Setelah iu, Ali berpikir, “Aku akan diam saja, sementara
kesempatan sudah di depan mata atau meminta Fatimah untuk menantikanku di batas
waktu dan menunguku hingga sekitar dua atau tiga tahun sampai aku siap?”
“Ah, itu kekanak-kanakan dan memalukan,” pikirnya. Tak lama,
Ali pun memberanikan dirinya untuk menghadap sang Nabi. Ia menyampaikan
keinginannya untuk menikahi Fatimah, walaupun ia sadar diri bahwa secara
finansial tak ada yang menjanjikan pada dirinya. Ia hanya memiliki satu set
baju besi dan persediaan tepung kasar untuk makannya.

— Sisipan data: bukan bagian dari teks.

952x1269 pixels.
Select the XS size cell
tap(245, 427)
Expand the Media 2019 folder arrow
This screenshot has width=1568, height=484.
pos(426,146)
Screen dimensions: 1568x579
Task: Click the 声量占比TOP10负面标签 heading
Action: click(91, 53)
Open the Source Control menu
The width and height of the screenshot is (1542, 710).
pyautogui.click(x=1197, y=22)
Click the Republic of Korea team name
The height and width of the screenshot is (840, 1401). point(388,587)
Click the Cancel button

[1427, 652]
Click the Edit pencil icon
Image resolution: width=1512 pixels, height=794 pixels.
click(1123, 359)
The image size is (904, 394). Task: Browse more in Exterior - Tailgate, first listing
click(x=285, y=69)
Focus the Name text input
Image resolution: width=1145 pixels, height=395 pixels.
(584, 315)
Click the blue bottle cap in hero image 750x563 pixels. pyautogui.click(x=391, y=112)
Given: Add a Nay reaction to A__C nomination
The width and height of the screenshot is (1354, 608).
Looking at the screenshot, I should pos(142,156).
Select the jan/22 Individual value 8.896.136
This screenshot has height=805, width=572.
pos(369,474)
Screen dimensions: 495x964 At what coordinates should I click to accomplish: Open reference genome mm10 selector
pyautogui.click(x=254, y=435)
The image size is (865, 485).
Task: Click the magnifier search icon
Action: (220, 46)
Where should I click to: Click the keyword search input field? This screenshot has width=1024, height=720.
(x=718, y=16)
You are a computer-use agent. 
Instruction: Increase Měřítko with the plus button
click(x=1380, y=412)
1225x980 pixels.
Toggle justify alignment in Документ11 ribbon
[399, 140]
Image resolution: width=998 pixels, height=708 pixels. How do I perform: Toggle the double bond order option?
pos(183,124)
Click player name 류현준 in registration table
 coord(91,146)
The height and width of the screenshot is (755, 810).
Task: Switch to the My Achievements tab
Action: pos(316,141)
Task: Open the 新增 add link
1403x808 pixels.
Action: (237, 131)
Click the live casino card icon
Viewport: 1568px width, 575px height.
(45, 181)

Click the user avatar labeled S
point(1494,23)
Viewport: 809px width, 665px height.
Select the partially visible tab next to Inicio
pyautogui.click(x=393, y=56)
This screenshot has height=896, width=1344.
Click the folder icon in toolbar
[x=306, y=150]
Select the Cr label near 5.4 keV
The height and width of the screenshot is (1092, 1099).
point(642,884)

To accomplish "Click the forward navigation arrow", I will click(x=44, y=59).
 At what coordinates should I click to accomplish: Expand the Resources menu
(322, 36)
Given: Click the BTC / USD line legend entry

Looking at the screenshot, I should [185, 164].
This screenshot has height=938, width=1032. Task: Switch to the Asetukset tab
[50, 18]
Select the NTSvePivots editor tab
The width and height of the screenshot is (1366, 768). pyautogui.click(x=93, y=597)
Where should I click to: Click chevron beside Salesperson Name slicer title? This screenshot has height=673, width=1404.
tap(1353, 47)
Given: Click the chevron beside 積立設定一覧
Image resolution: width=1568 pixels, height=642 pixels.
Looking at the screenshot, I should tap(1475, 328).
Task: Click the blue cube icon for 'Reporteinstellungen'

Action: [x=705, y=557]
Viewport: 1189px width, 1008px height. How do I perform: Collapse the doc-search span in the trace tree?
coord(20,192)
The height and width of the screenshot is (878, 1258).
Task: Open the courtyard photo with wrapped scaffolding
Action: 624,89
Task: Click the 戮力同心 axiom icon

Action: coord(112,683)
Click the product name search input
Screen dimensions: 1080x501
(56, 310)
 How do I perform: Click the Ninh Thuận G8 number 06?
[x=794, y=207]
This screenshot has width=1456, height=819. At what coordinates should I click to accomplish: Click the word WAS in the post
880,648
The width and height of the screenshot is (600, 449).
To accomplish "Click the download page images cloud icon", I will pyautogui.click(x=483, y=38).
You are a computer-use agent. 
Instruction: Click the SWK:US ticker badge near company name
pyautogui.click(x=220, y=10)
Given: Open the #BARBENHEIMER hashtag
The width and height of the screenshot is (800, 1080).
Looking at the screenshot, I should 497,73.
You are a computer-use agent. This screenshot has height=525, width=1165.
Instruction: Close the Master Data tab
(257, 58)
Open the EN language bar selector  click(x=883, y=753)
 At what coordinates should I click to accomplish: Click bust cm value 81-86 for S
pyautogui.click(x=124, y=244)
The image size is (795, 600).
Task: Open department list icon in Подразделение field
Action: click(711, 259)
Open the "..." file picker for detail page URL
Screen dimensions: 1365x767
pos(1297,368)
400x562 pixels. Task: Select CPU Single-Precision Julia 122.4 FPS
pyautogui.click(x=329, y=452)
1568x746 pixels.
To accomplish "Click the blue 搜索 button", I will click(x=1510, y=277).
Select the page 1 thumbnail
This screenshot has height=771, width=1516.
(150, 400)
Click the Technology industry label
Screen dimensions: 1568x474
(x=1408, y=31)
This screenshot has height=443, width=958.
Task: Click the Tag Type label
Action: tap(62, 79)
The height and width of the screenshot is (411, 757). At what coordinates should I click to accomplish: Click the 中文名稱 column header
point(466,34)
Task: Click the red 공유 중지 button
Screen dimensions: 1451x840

“Ahlan wa sahlan! Engkau pemuda sejati wahai, Ali!”
Rasulullah berkata dengan senyuman di wajahnya.
Ali ialah Pemuda yang siap bertanggung jawab atas cintanya.
Pemuda yang siap memikul risiko atas pilihan- pilihannya. Pemuda yang yakin
bahwa Allah Maha Kaya.
Dengan jawaban itu, Ali merasa bingung. Ucapan selamat
datang itu sulit untuk bisa dikatakan sebagai isyarat sebuah penerimaan atau
penolakan. Pikirnya, mungkin Nabi bingung untuk memberikan jawaban. Jika itu
sebuah penolakan, ia siap karena itu sudah menjadi risikonya.
“Bagaimana jawaban Nabi, Kawan? Bagaimana lamaranmu?”
tanya kawan Ali.
“Entahlah. Menurut kalian apakah ‘ahlan wa sahlan‘ berarti
sebuah jawaban?” tanya Ali dengan wajah bingung.
”Satu kata saja sudah cukup dan kau mendapatkan dua! Ahlan
saja sudah berarti ya. Sahlan juga. Kau mendapatkan ahlan wa sahlan,
Kawan! Dua-duanya berarti ya!” jawab kawan-kawan Ali.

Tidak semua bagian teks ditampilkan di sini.